Excerpted passage -
= Beginning of Section =
Sunday, December 9, 2007

Exams and...well, realizations.

It's exam time.
I had one on the 7th (Advertising in Society), which was brutal.
I got my Advertising Diary back, though, and was pleased to find a 90% on it.
Apparently my prof liked my "self-reflective and almost ironic style of this diary," which is really quite funny since I wrote all of the entries like journal entires {I even started each of them with "Dear Diary..."} and then proceeded to go on 2-page long rants about how advertising is scarring children for life and making the world even more sexist. Silly me.

Anyway, that's the end of that class.
It was only half-year/credit, so no more Monday night classes.
Now I have the second part (Problems in Mass Society) Tuesday and Thursday afternoons, but that's okay.

So, I have an exam this coming Tuesday (the 11th) for Social Inequality. I don't think it'll be too bad, since we had a test in it just a few weeks ago and, even though I only got (I think) 67%, I now know what to expect from her so I know what to study.
Then, finally, I have my European History exam on the 14th (Friday).
That one's going to be hellish.
I'm meeting up with my friend in that class on Wednesday to go over things. It seems to be one of those exam where you just have to know your shit and be able to regurgitate it at will. Soooo...I'll probably fail. Oh well. ^^;

I'm pretty stressed again.
I'd been piling myself with work to distract myself, but now that classes are over and all I do is sit in my messy room and study or slack off on Facebook or DeviantART, things creep back.
I'm proud to say that the cuts are fading on my stomach, but not proud to say that tonight I almost slipped.
I ate a bag of popcorn, which is all healthy, right? But I put butter on it. I know I shouldn't, and whenever I do, I eat like two handfulls and already regret it. Then I have to force myself to eat the rest. Tonight I felt like throwing up. I was watching...erm...something, I can't remember because I wasn't paying too much attention. I just kept thinking "Well, if it's as easy as they say on television, and all you have to do is stick a toothbrush down your throat..." then it was "I'll just try it once. If I can manage it once, then maybe it'll scare me off it."
= End of Section =
Description of the task - Return the part of the exam-week blog entry from "I'd been piling" up to and including "things creep back.", copied word for word.

Extracted entries -
= Beginning of Section =
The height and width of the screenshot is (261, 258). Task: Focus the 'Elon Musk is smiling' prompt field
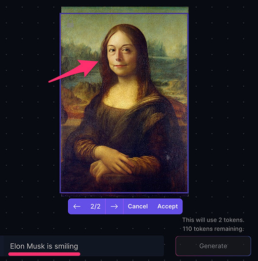82,246
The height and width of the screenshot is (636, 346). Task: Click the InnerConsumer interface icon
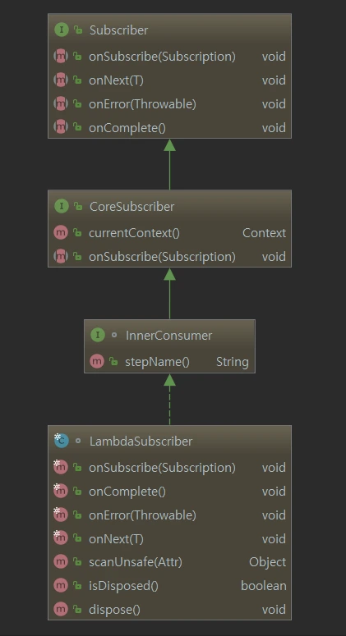tap(98, 335)
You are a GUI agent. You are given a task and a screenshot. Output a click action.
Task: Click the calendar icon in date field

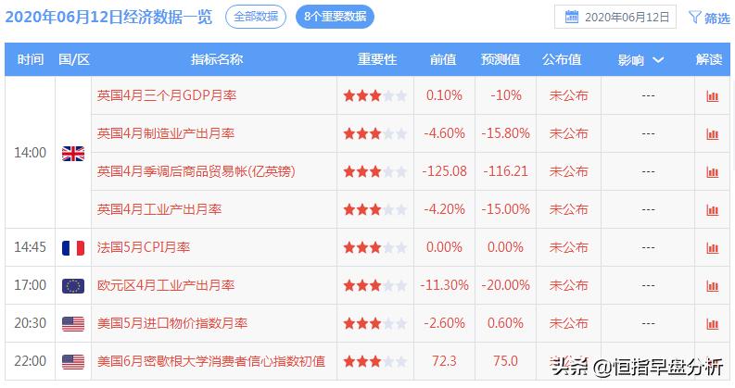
= End of Section =
Response area -
I'd been piling myself with work to distract myself, but now that classes are over and all I do is sit in my messy room and study or slack off on Facebook or DeviantART, things creep back.